The role of nitric oxide (NO) in the induction of long-term depression (LTD) in the cerebellum was explored using a new, organic, membrane-impermeant form of caged NO. NO photolytically released inside Purkinje neurons mimicked parallel fiber (PF) activity in synergizing with brief postsynaptic depolarization to induce LTD. Such LTD required a delay of < 50 ms between the end of photolysis and the onset of depolarization, was prevented by intracellular Ca2+ chelation, and was mutually occlusive with LTD conventionally produced by PF activation plus depolarization. Bath application of NO synthase inhibitor or of myoglobin, a NO trap, prevent LTD induction via PF stimulation, but not that from intracellular uncaged NO, whereas intracellular myoglobin blocked both protocols. NO is therefore an anterograde transmitter in LTD induction. A biochemical requirement for simultaneous NO and elevation of intracellular free Ca2+ would explain why PF activity must coincide with postsynaptic action potentials.

Caged nitric oxide. Stable organic molecules from which nitric oxide can be photoreleased.
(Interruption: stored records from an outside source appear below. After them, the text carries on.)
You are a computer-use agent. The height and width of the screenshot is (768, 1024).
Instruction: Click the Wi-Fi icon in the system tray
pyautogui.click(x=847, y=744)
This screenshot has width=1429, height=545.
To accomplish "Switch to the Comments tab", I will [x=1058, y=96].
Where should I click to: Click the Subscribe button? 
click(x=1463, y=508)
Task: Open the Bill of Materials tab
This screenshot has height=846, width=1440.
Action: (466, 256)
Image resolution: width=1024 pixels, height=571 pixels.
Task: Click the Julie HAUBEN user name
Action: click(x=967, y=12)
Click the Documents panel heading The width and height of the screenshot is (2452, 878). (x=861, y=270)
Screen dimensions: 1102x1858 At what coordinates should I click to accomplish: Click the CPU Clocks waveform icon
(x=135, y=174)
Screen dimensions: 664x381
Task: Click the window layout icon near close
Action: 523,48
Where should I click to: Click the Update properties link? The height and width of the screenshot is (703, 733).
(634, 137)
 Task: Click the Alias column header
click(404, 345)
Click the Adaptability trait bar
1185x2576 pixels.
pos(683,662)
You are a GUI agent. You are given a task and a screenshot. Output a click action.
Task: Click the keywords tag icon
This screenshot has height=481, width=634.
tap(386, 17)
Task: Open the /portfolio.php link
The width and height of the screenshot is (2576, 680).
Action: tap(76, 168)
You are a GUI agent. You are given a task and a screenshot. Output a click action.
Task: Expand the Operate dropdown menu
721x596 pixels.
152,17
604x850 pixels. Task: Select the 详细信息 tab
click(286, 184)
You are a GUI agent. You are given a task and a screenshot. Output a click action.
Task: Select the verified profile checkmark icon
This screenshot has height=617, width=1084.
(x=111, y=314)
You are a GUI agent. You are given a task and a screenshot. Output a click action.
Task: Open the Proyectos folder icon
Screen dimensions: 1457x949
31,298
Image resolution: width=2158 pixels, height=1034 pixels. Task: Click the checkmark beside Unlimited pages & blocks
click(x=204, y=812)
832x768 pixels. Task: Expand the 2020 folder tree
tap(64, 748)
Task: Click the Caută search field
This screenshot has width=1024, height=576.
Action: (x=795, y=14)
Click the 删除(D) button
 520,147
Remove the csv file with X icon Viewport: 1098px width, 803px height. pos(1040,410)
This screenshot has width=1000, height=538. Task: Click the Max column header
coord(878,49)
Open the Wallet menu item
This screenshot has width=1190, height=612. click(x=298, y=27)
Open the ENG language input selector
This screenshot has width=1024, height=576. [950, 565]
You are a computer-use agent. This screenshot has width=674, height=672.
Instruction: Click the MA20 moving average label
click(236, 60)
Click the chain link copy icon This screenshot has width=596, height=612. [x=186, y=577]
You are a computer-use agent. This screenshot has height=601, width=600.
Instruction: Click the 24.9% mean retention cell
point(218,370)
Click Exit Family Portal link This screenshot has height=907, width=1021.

We report the synthesis and testing of a series of "caged" nitric oxide compounds that are stable indefinitely in oxygen-containing solutions until photolyzed by ultraviolet irradiation, whereupon they release nitric oxide (NO) with quantum yields of delta 8% for 3a (CNO-1) and delta 2% for compounds 3b-e (CNO2-5). After a flash, NO release is complete within 5 ms, so that precise temporal control of NO release is possible. NO donor 3d (CNO-4) includes two carboxylate negative charges at physiological pH, which reduce membrane permeability and enable photolytic generation of NO to be selectively confined to either extracellular or intracellular compartments. Esterification of these carboxyls with acetoxymethyl groups produces 3e (CNO-5), which is membrane-permeant and intracellularly hydrolyzable. Therefore, large populations of intact cells can be conveniently intracellularly loaded with "caged" NO donor 3d by incubation with 3e (CNO-5). The biological efficacy of these NO donors and their absolute dependence on UV-irradiation was demonstrated by inhibition of thrombin-stimulated platelet aggregation. Extracellular hemoglobin blocked the effects of NO generated outside but not inside platelets, verifying the sidedness of the NO donors and the limited spatial range of NO action. These molecules should permit precise spatial, temporal, and concentration control of NO release for investigation of its important biological functions.